Phoebe Harkness Omnibus
Page 57
Allesandro. He was leaning heavily against the wall with one hand. The vampire’s shirt was in shreds, and his chest and stomach covered with blood, hopefully most of it not his own. He looked a wreck, but he walked out of the darkness of the Labyrinth as steadily as he could anyway, his eyes staring at me and the corpse. Taking in the scene.

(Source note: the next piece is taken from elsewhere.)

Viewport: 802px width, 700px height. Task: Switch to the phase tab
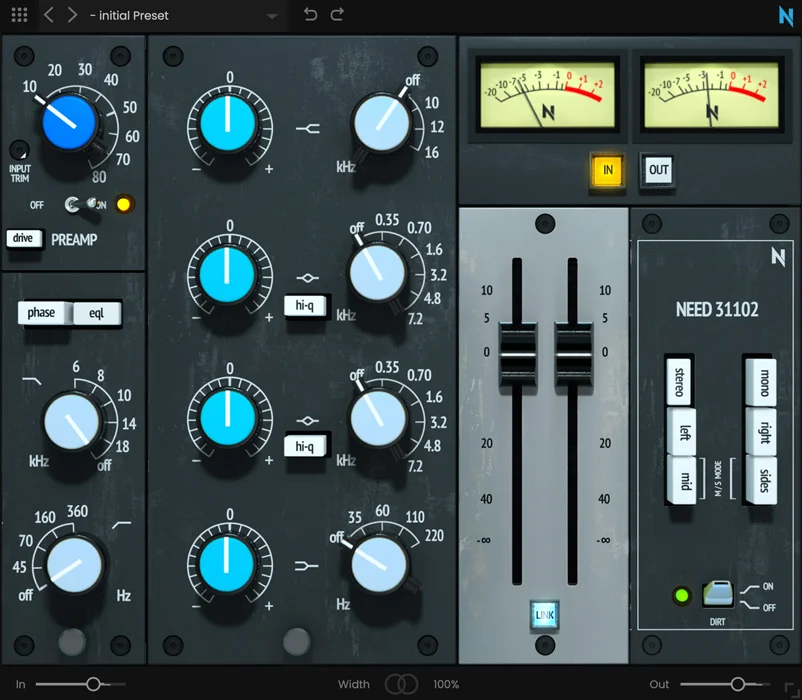43,313
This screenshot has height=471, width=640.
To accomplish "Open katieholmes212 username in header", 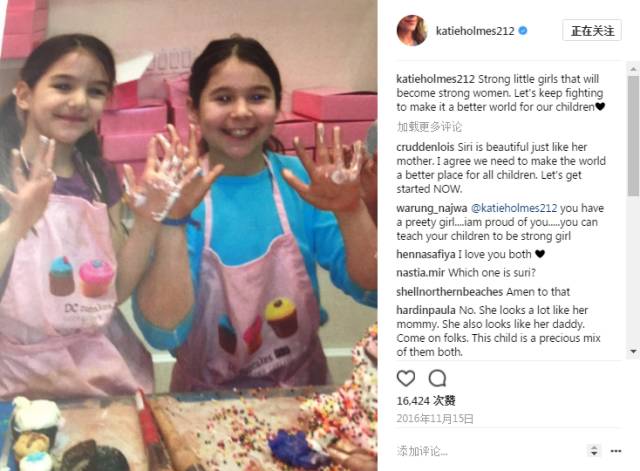I will 475,31.
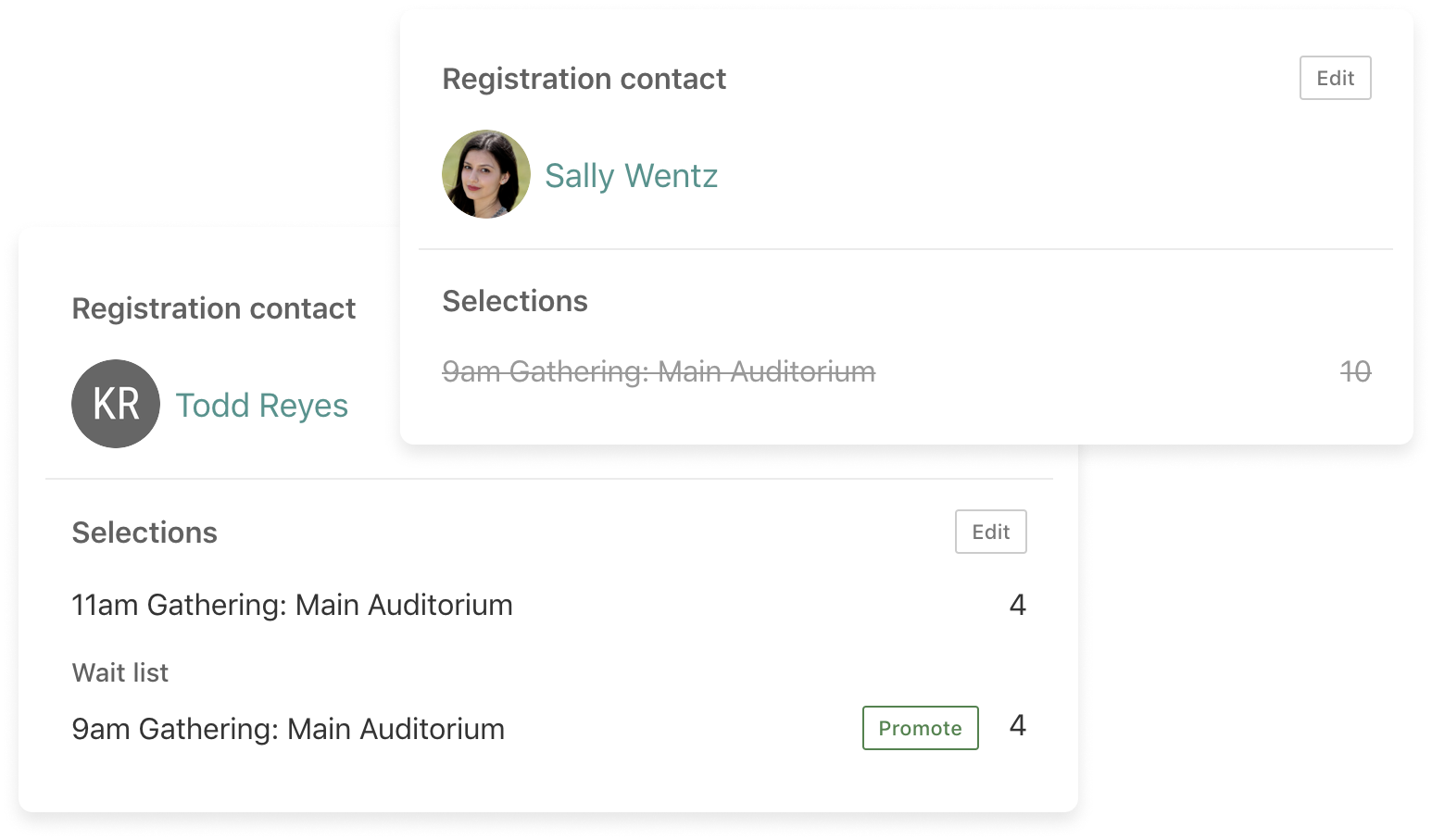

“Do you know...,” he panted. “…how hard it is to find you down here, Doctor? Even with our bond?” He took in the battered man’s corpse I knelt beside.
“You killed it,” he said simply, peering dispassionately down at the fallen Tribal. I nodded, still not standing. I was too shaky and tired to trust my legs. And god help me, I was happy to see that the vampire wasn’t chopped up into kitty treats.
“You killed…the other?” I asked, forcing my voice not to tremble. Of course he had. He wouldn’t be standing here otherwise.
He brushed a dark, blood-stained lock of hair out of his eyes, a show of nonchalance. Only a vampire could still manage to look elegant when painted with blood in a filthy underground grotto.
“Yes. Eventually.” He noticed me staring at the deep gashes and bloody wounds on his upper arms and abdomen, and changed the subject. “I leave you alone for five minutes and find you on your knees with a naked stranger.”
I wasn’t in the mood for humour. To be honest, it was taking rather a heroic effort not to cry.
“They were being controlled,” I said. “Someone was using them. I don’t know how, but they were rabid, like attack dogs. The smell of sickness. I think…” I hesitated. “I think they’re the two Tribals which Kane sent to investigate the Portmeadow deaths. The missing ones.”
Allesandro sighed, and stooped, holding out his hand to help me to my feet. Unlike the dead Tribals, his was cool and dry. “Then, like the two vampires I sent, it seems they found more than they bargained for.”
I wiped at my bloodied nose absently, looking down at the Tribal still.
“Well, I for one, will not lose any sleep over two dead animals.” the vampire said. “But if your guess is correct, then that means, unfortunately for us, that these two beasts are not the Portmeadow murderers,” He heaved me easily to my feet. “Where is the manuscript?”
“He has it,” I said.
The vampire looked down at the corpse, perplexed. “The dead Tribal?”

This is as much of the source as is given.